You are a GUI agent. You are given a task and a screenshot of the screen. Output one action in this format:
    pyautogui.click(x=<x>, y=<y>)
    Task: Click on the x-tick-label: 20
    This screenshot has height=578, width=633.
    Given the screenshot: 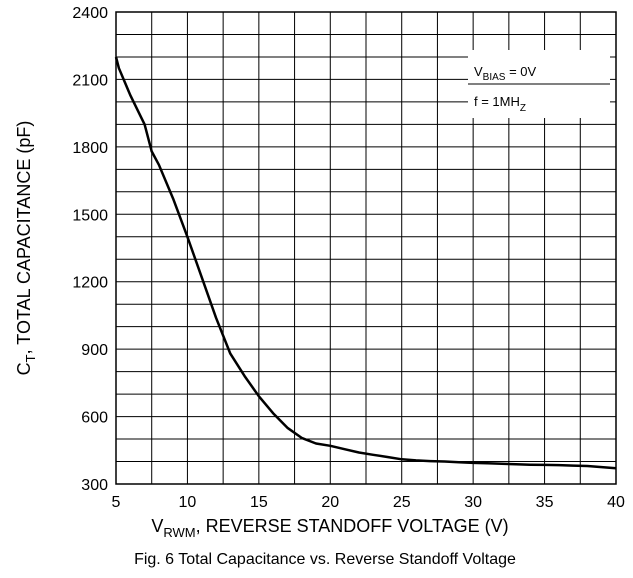 What is the action you would take?
    pyautogui.click(x=330, y=502)
    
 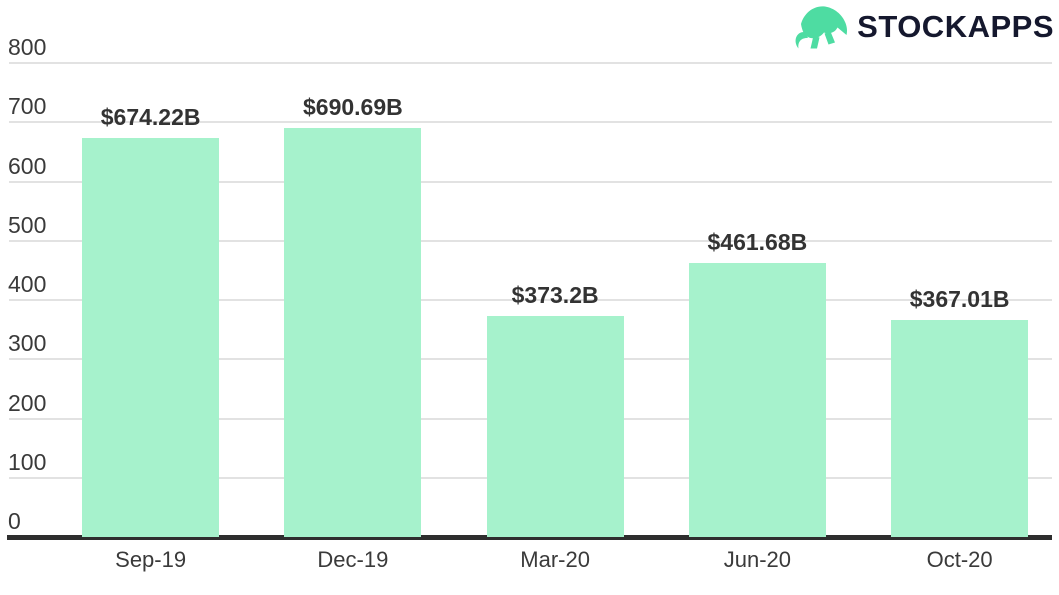 I want to click on bar-value-label: $690.69B, so click(x=353, y=106).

◇ ◇ ◇

* [WHAT YOU WILL DO]:
Please update the items from the beginning up to and including the line with "This screenshot has" by changing "GUI agent" to "desktop agent" and leaving everything else as it is. Return only those lines.

* [ANSWER SECTION]:
You are a desktop agent. You are given a task and a screenshot of the screen. Output one action in this format:
    pyautogui.click(x=<x>, y=<y>)
    Task: Click on the x-tick-label: 20
    This screenshot has height=578, width=633.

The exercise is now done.